あなたは、『死者が差し出すもの』を口にしたことがあるでしょうか?

 ((( ;゚Д゚))エッ!?

自分で作る場合は別にして、私たちは日々誰かが作ってくれた食べ物を口にしています。それは、親かもしれませんし、子供かもしれません。そして、『妻』という場合もあるでしょう。人によって料理の上手い下手はあるとは言え、誰かに作ってもらった料理を食べるというのは幸せな瞬間だと思います。

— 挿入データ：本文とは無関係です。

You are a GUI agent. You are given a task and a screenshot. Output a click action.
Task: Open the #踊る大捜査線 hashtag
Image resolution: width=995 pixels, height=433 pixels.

 『食卓へつき、いただきますと手を合わせ、慣れ親しんだ料理を食べ始める』。

すっかり日常になった当たり前の光景の中にはその喜びを忘れてしまうこともあるかもしれませんが、そんな感覚を持てること自体安寧な生活が続いている何よりもの証拠です。しかし、私たちの日常はいつ何時大きく変化するかは分かりません。安寧な生活は永遠でなないのです。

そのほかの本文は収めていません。